Diesel exposure increases susceptibility of primary human nasal epithelial cells to rhinovirus infection

Nasal epithelial cells (NECs) are among the first cells to be exposed to air pollutants and respiratory viruses. Although it is known that air pollution exposure and rhinovirus infections increase the risk for asthma development independently, it is unclear how these risk factors interact on a cellular level. Therefore, we aimed to investigate how exposure to diesel particulate matter (DPM) modifies the response of primary NECs to rhinovirus (RV) infection in vitro. Exposure of re‐differentiated, primary NECs (49 healthy children [0–7 years], 12 adults) to DPM modified the mRNA expression of viral cell‐surface receptors, pattern recognition receptors, and pro‐inflammatory response (also protein levels).
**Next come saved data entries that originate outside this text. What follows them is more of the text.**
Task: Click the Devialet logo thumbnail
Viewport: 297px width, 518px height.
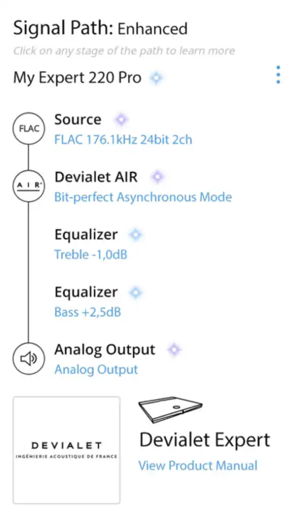Action: tap(66, 450)
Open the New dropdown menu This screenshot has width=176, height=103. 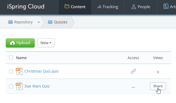pos(46,43)
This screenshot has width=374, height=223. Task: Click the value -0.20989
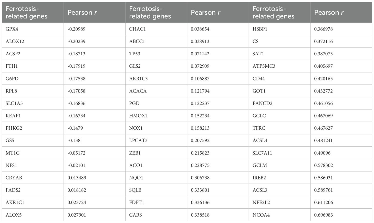click(x=76, y=29)
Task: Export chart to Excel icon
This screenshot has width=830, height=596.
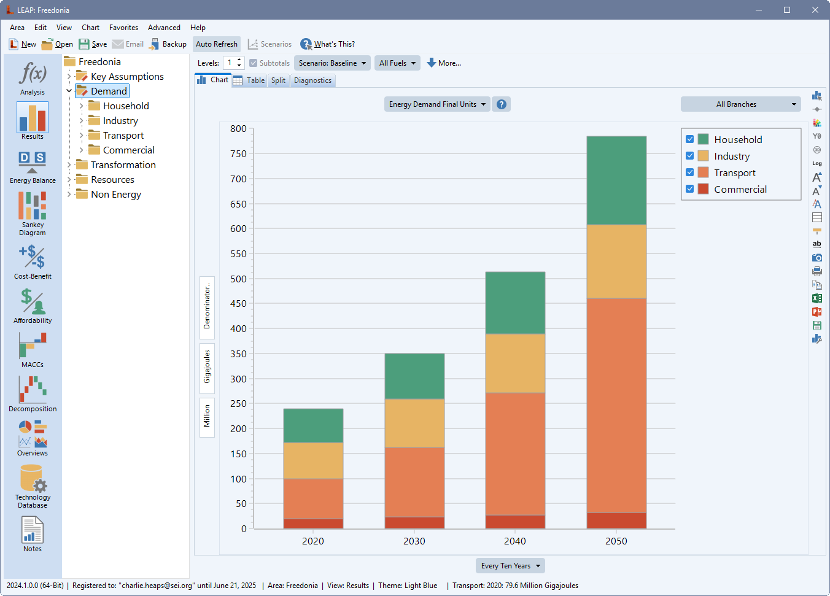Action: pyautogui.click(x=816, y=298)
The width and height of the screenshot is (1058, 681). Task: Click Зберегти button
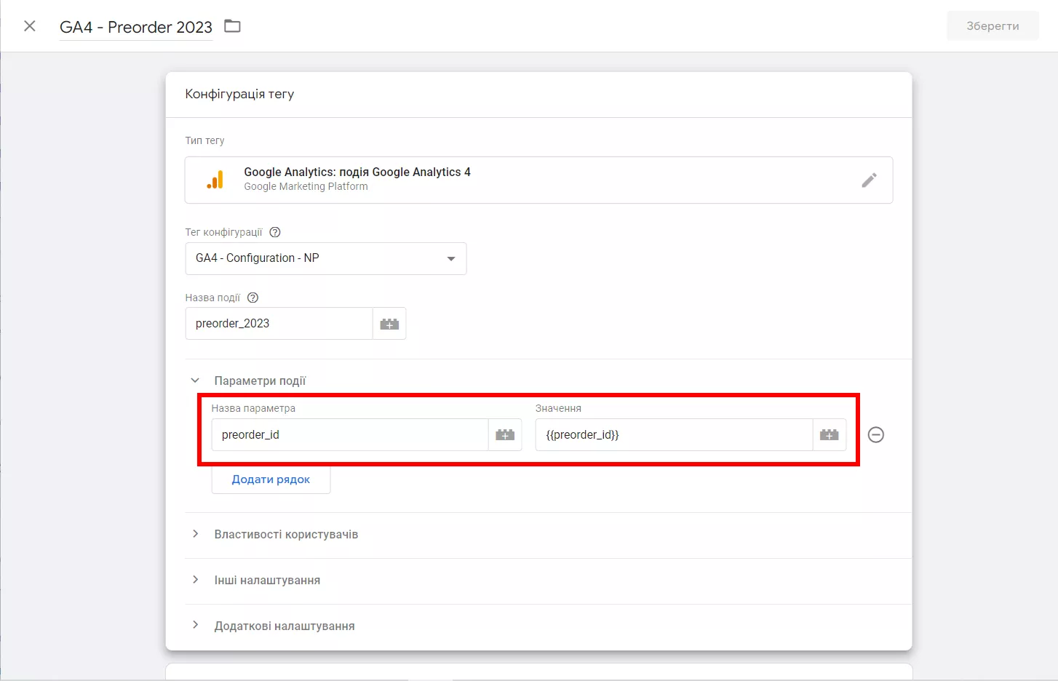tap(993, 26)
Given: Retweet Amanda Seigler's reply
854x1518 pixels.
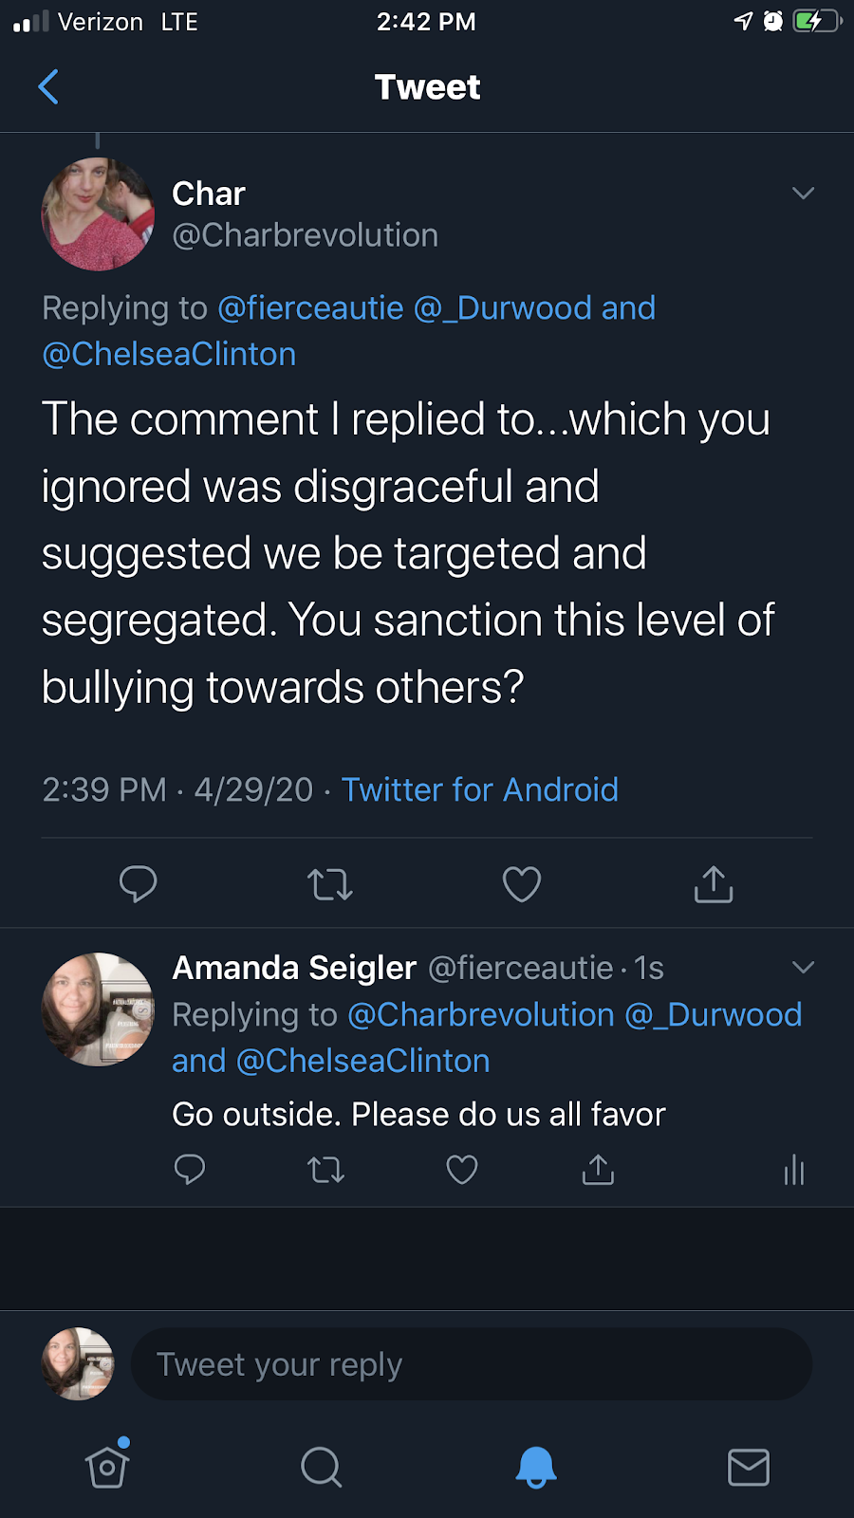Looking at the screenshot, I should [x=326, y=1170].
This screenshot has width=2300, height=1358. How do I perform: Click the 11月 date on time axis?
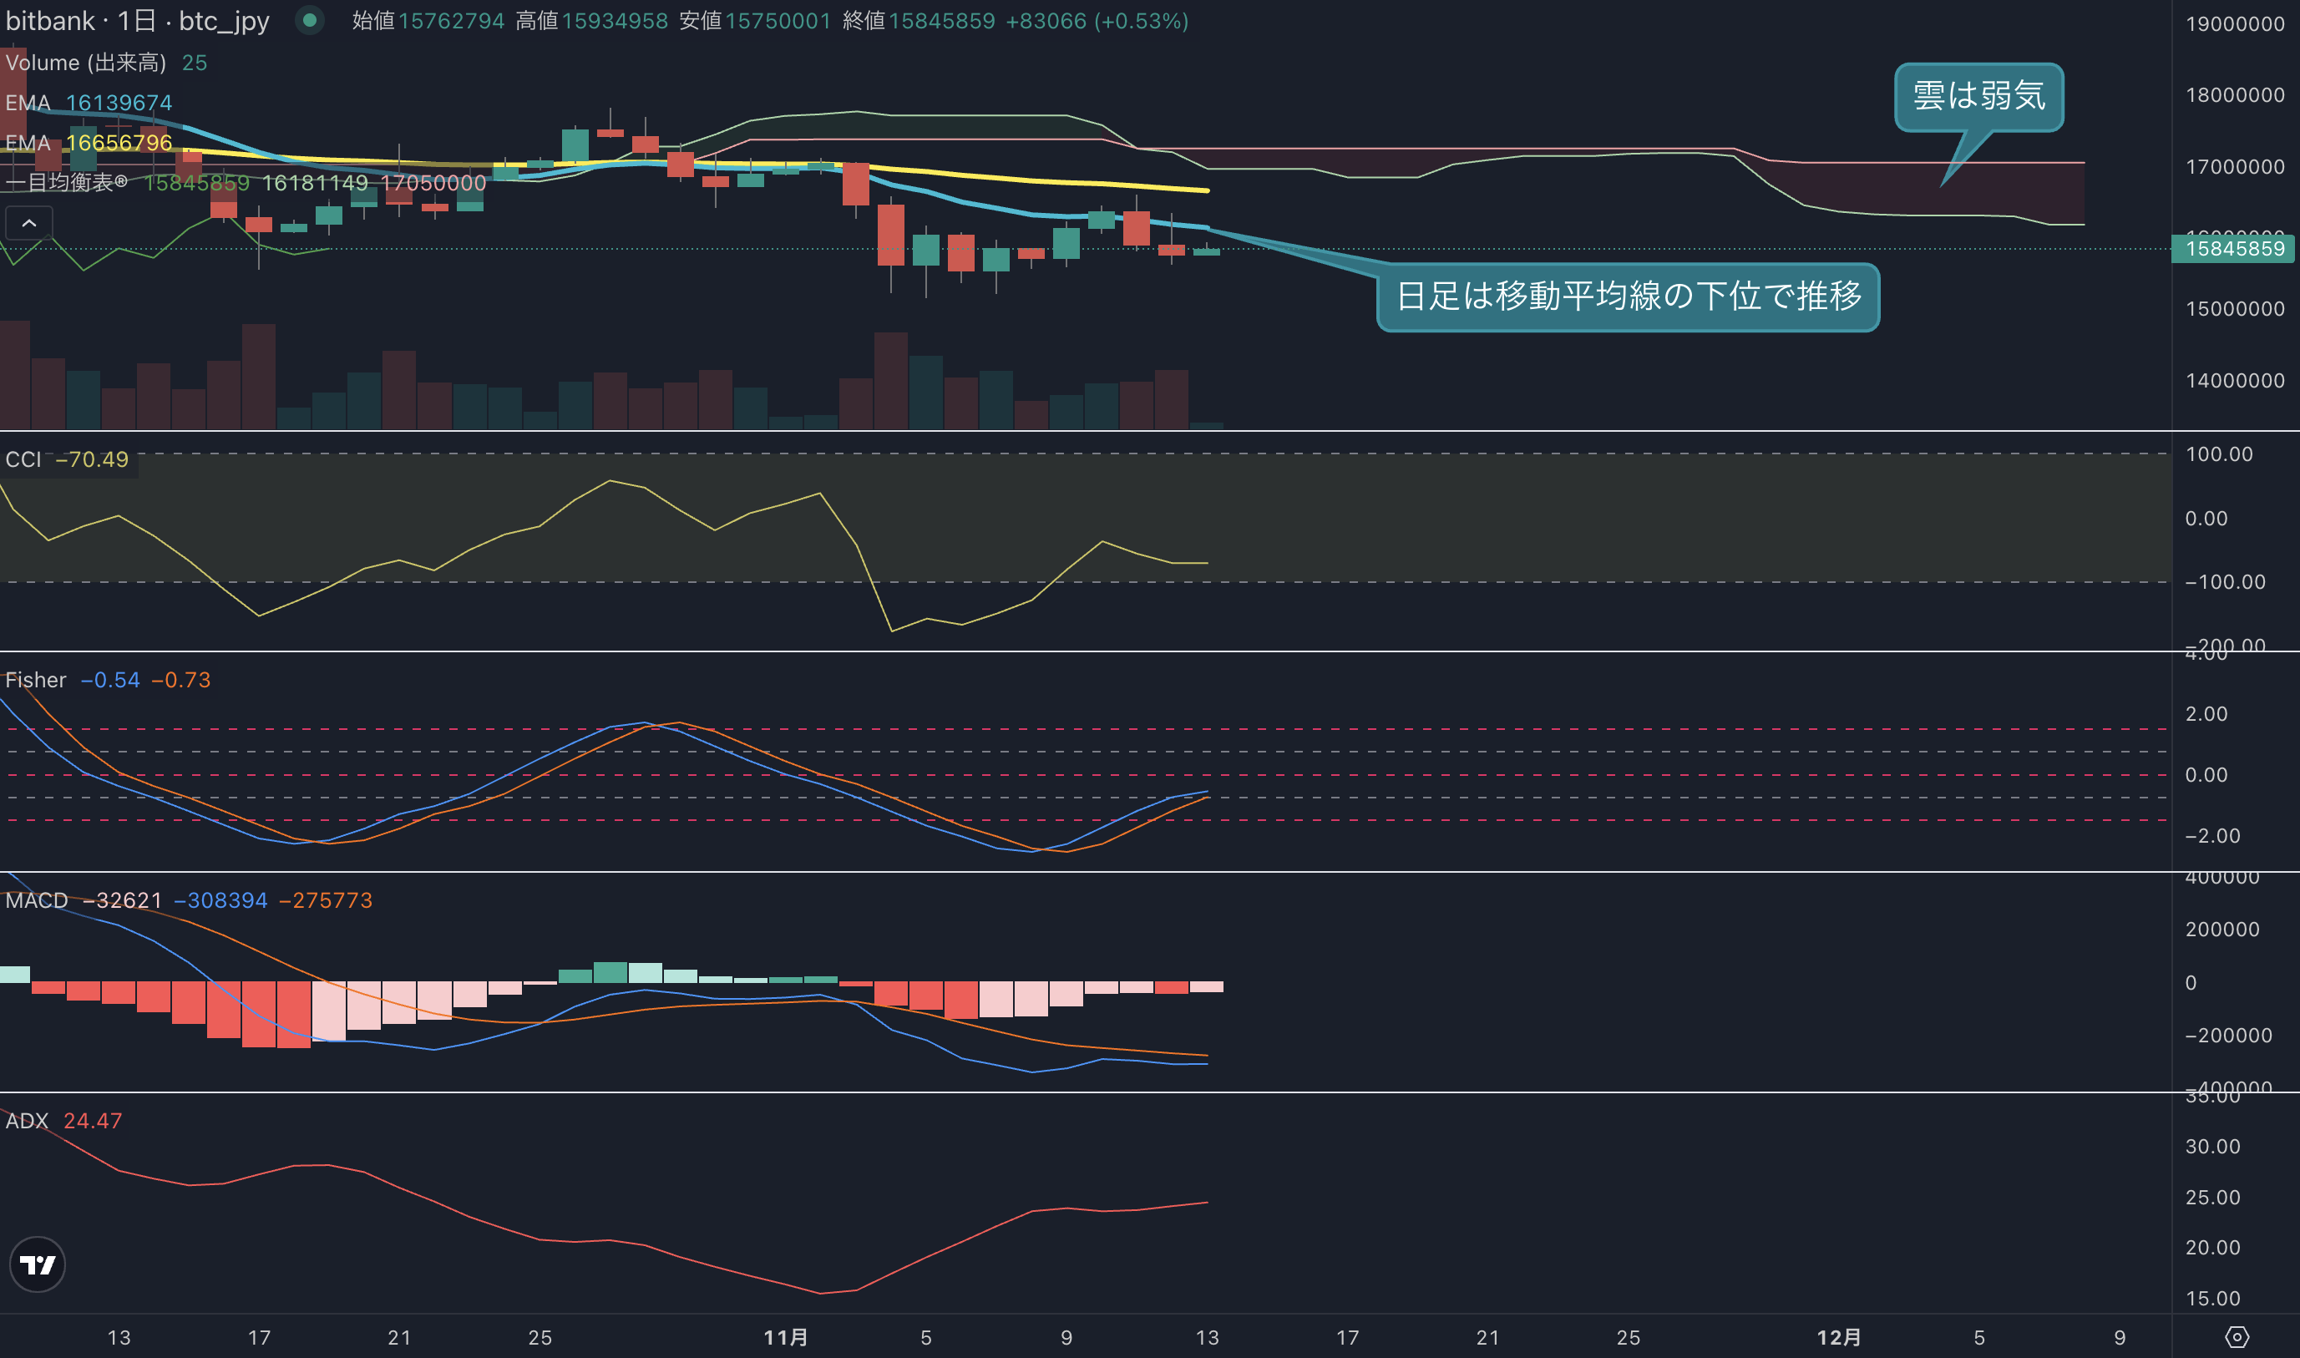pos(786,1337)
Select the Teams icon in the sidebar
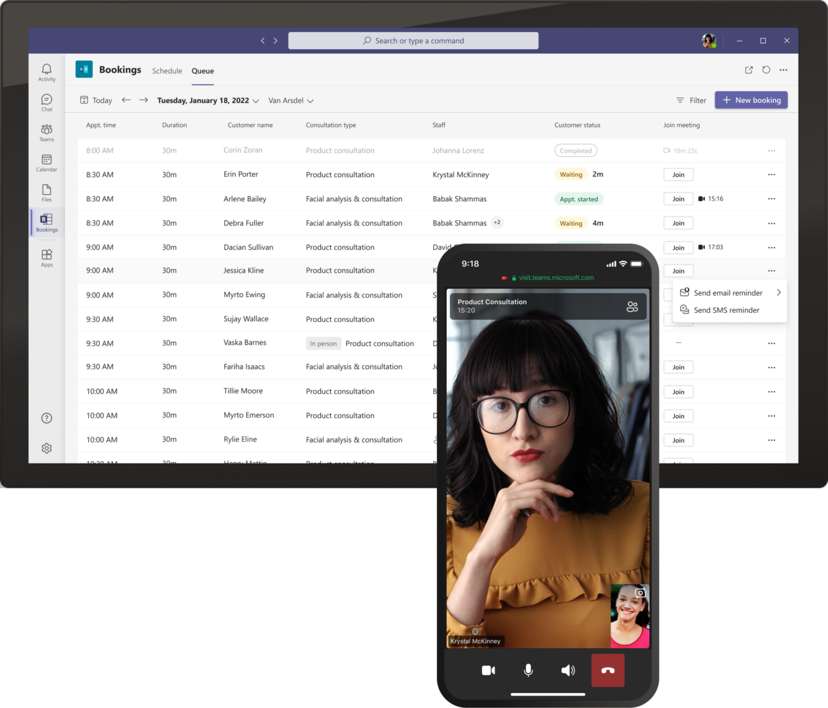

After exposure to DPM, we additionally infected the NECs with RV‐1b and RV‐16. Viral loads (assessed by titration assays) were significantly higher in DPM‐exposed compared with non‐exposed NECs. Exposure to DPM prior to RV infection resulted in a significant upregulation of pro‐inflammatory cytokines (mRNA and protein level) and β‐defensins mRNA, and significant downregulation of pattern recognition receptors mRNA and CXCL10 (mRNA and protein levels). There was no difference between all outcomes of NECs from children and adults. We can conclude that exposure to DPM prior to RV infection increases viral loads by downregulation of viral defense receptors and upregulation of pro‐inflammatory cytokines. Our findings indicate a strong interaction between air pollution and the antiviral response to RV infection in NECs. We provide mechanistic evidence that exposure to air pollution increases susceptibility to RV infection.